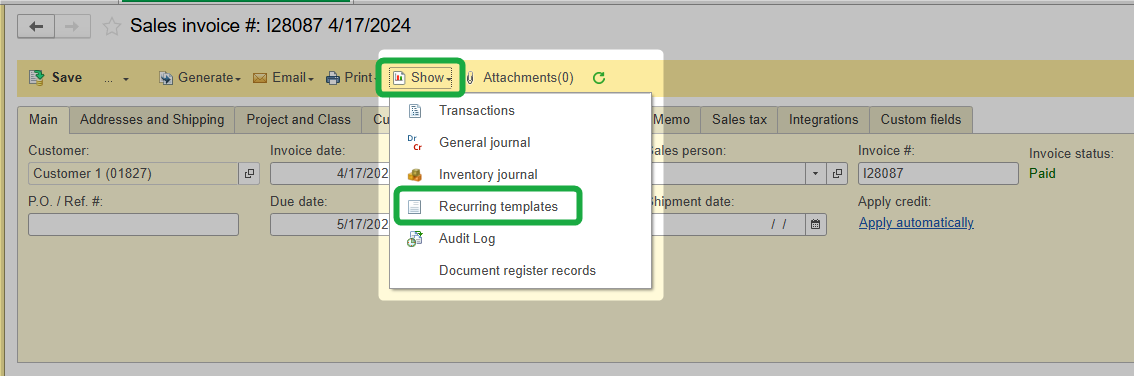Open the customer record icon beside Customer field

pyautogui.click(x=249, y=174)
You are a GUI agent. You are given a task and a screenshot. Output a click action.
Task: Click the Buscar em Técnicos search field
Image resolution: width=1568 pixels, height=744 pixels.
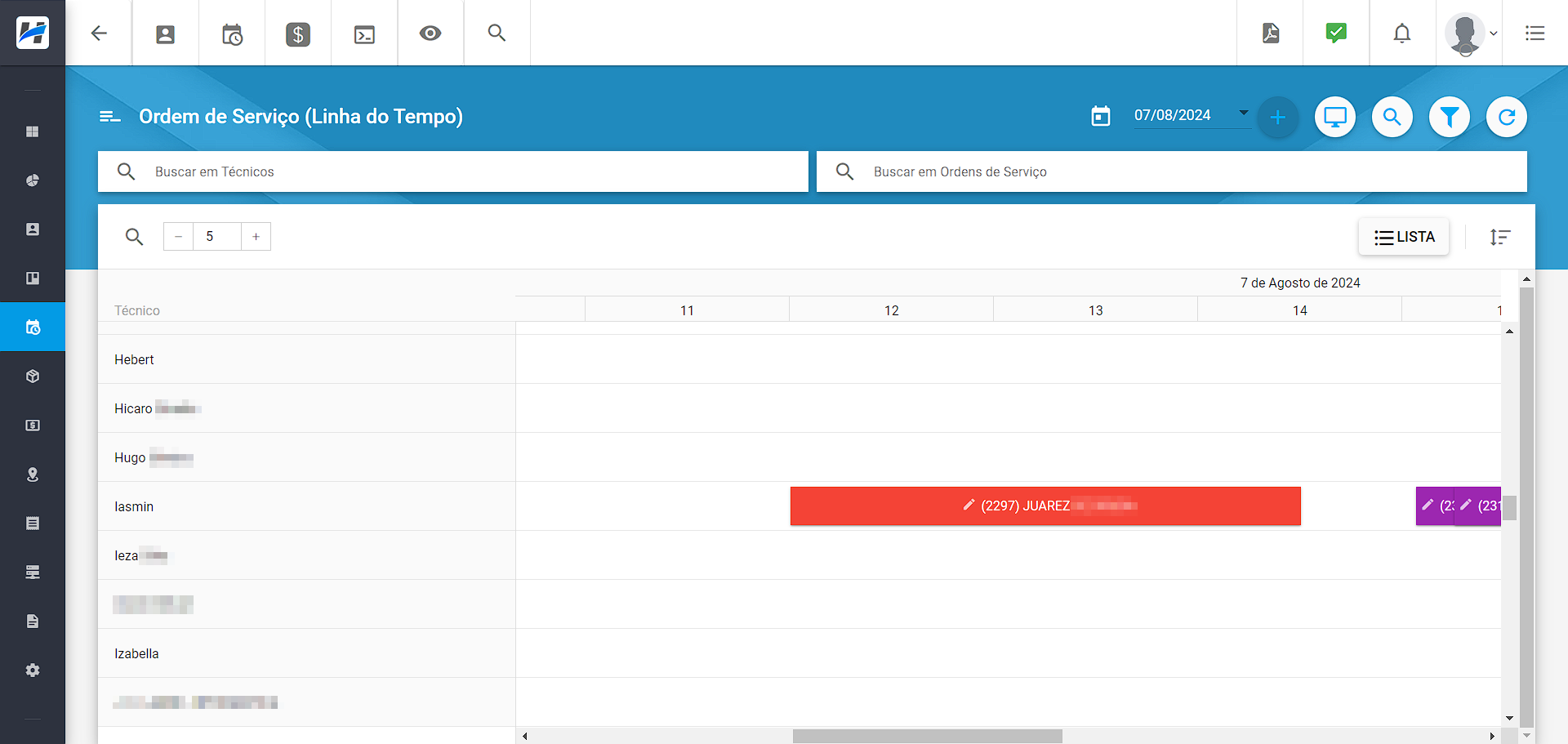click(x=474, y=172)
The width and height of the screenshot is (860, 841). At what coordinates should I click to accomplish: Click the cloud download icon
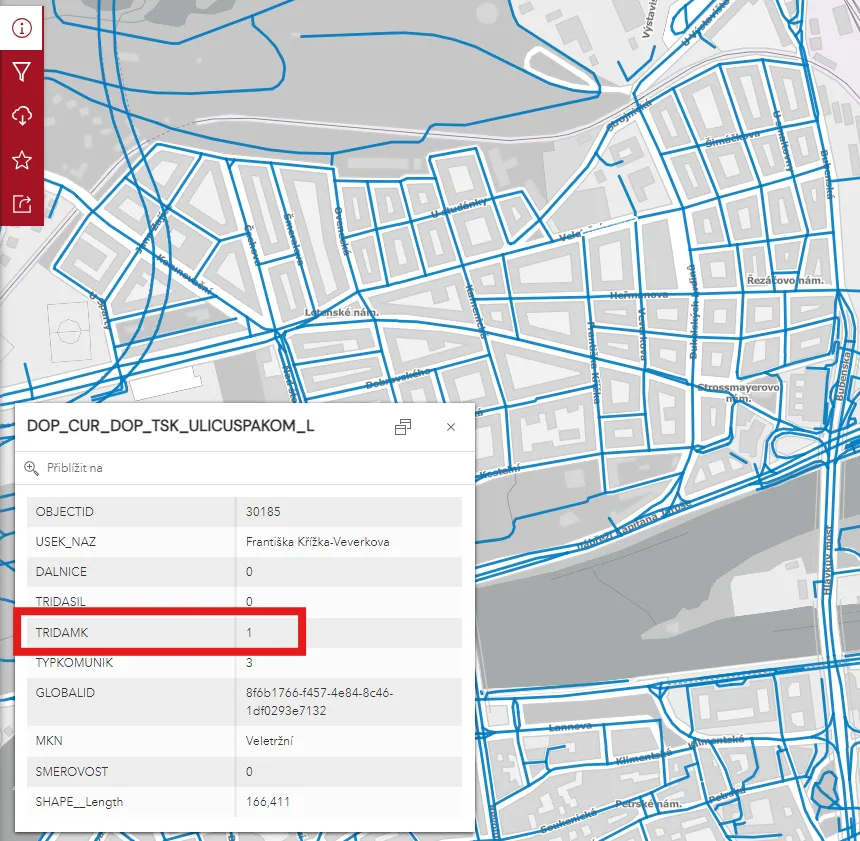coord(22,116)
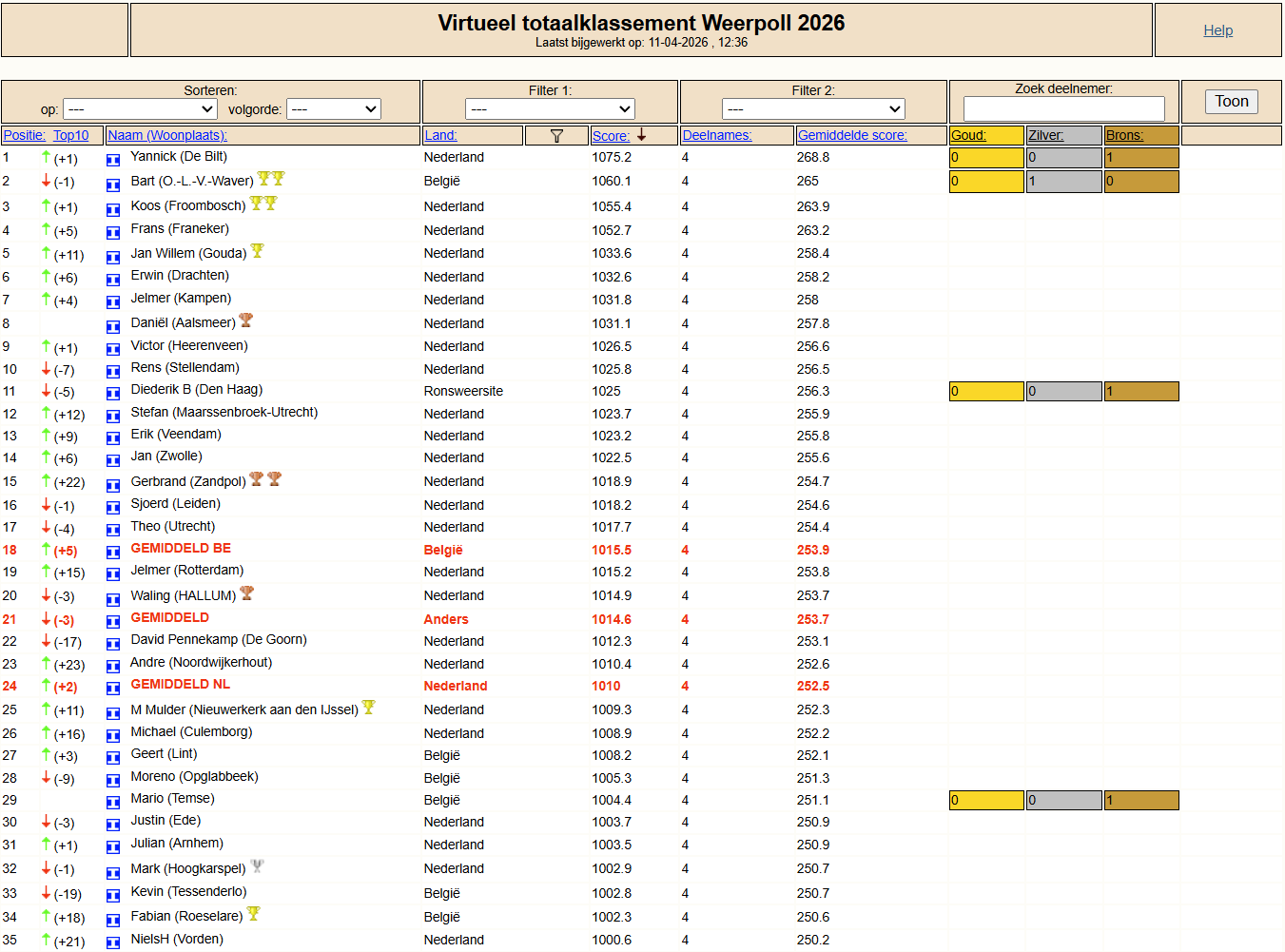Open the Help link
Image resolution: width=1285 pixels, height=952 pixels.
(1217, 30)
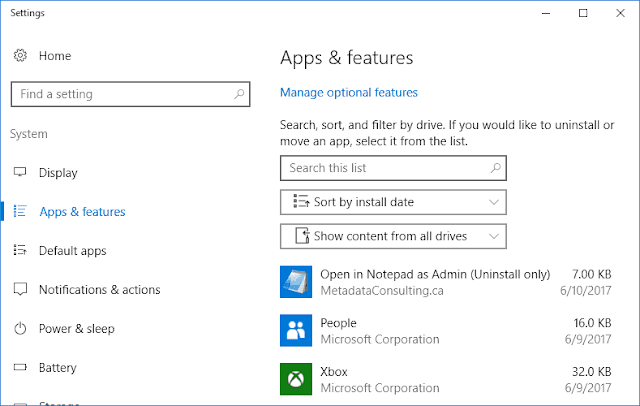Expand the Sort by install date dropdown
This screenshot has width=640, height=406.
coord(394,202)
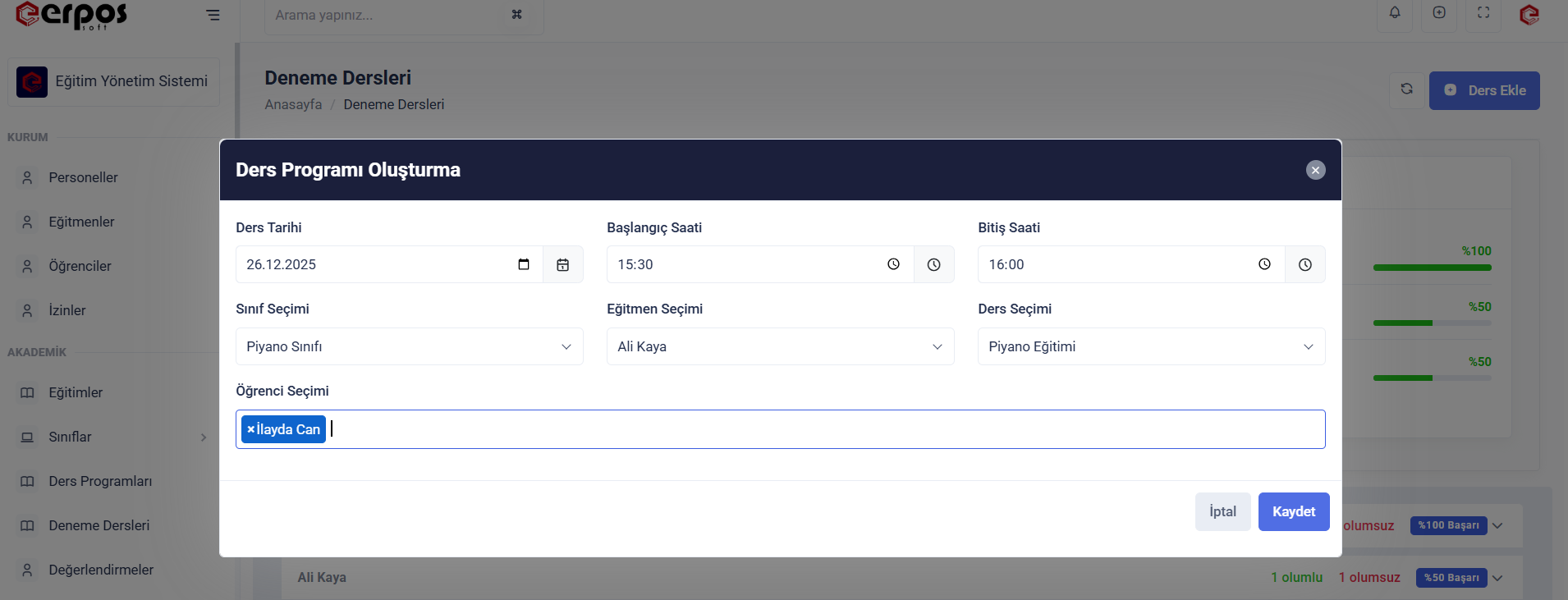The height and width of the screenshot is (600, 1568).
Task: Remove İlayda Can student tag
Action: pos(251,429)
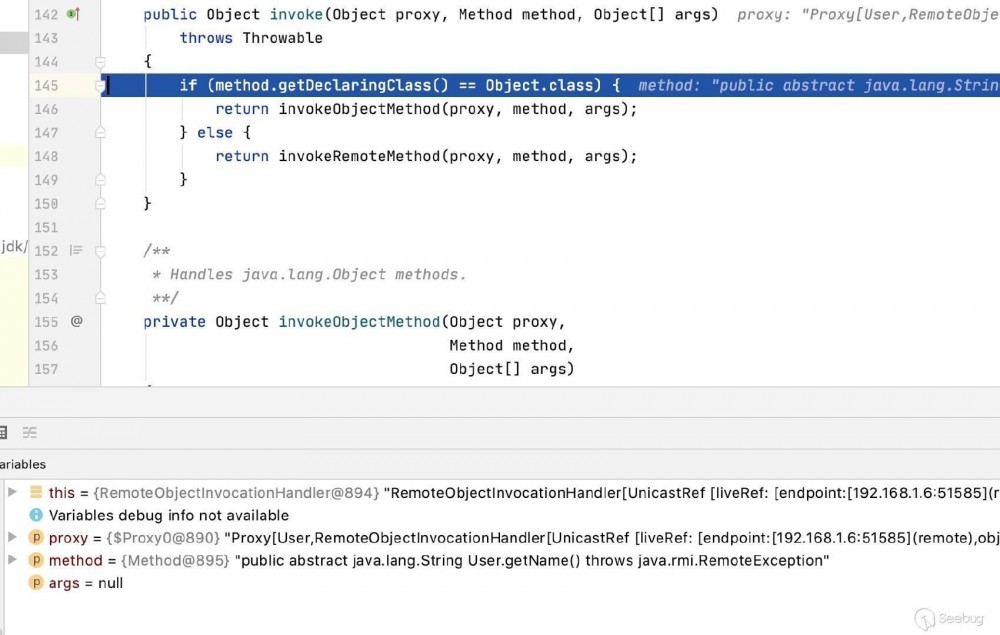Click the object type icon beside the 'this' variable

tap(36, 493)
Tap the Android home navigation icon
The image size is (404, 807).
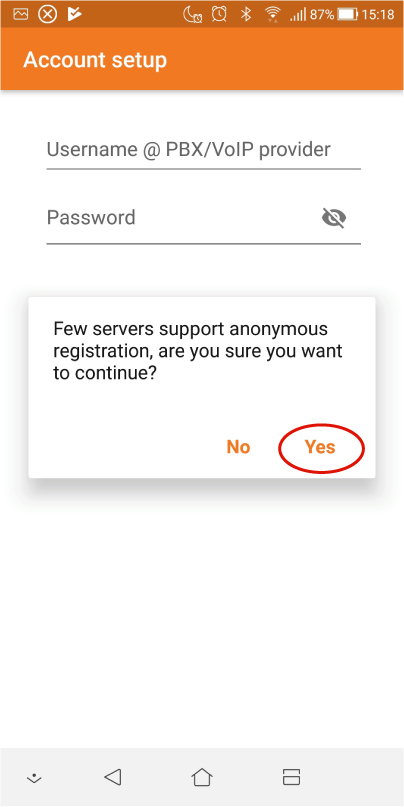click(202, 777)
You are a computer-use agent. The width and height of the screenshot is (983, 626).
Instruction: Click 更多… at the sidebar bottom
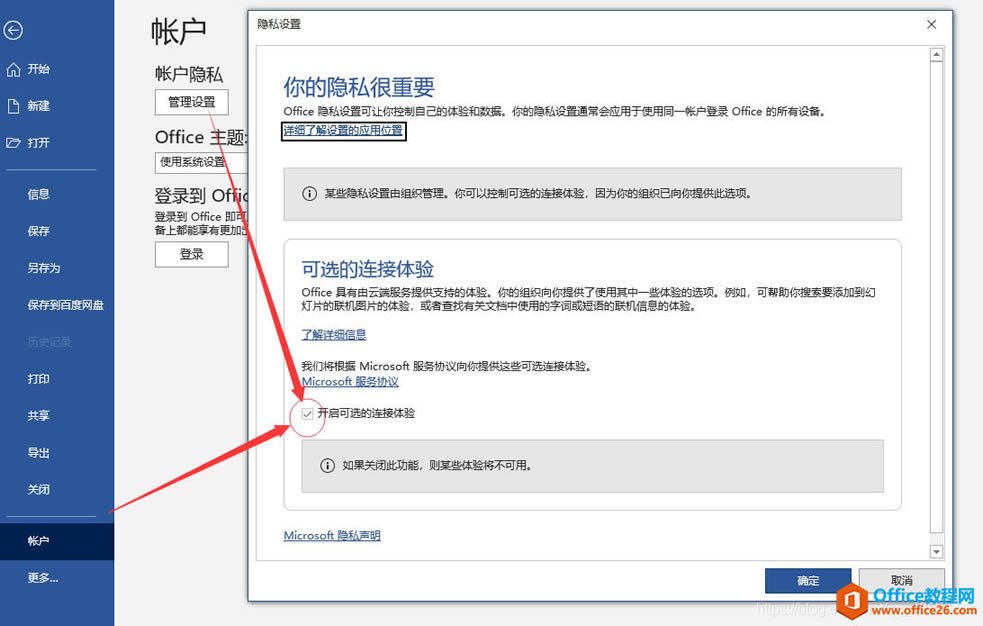[42, 577]
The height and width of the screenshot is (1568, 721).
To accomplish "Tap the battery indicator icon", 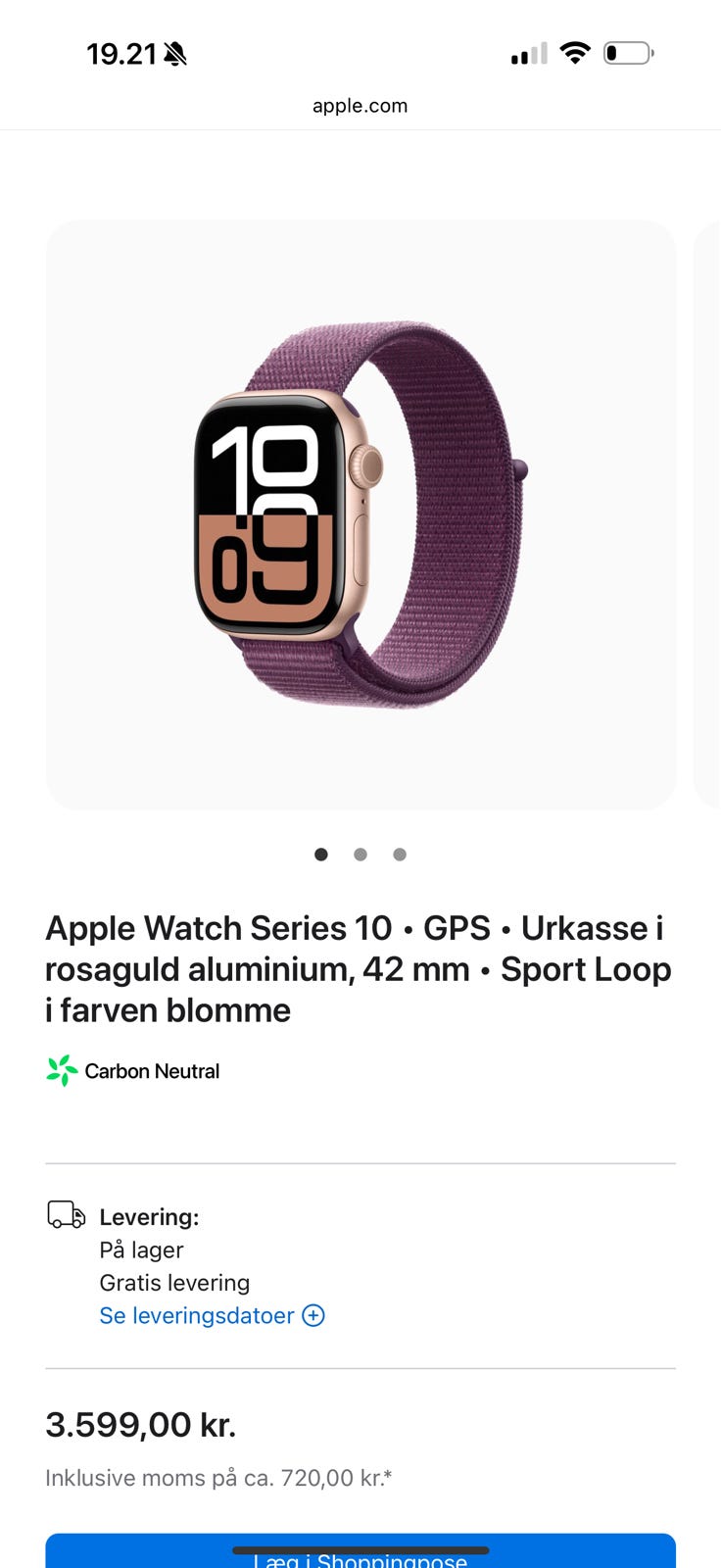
+===+
How to complete this task:
Please reproduce nothing but the lines from the one containing "Image resolution: width=1568" through the closing line of the listing, retyped word for word, pictures excluded.

Solution:
Image resolution: width=1568 pixels, height=744 pixels.
click(x=474, y=172)
The width and height of the screenshot is (860, 841). At what coordinates should I click to accomplish: Click the cloud download icon
coord(22,116)
Open the Help link
Image resolution: width=1285 pixels, height=952 pixels.
(1217, 30)
Expand the Sort by install date dropdown
This screenshot has width=640, height=406.
coord(394,202)
The height and width of the screenshot is (600, 1568).
Task: Remove İlayda Can student tag
Action: pos(251,429)
Click the object type icon beside the 'this' variable

tap(36, 493)
Tap the Android home navigation icon
The image size is (404, 807).
click(202, 777)
You are a computer-use agent. The width and height of the screenshot is (983, 626).
Instruction: Click 更多… at the sidebar bottom
[42, 577]
The height and width of the screenshot is (1568, 721).
To accomplish "Tap the battery indicator icon", 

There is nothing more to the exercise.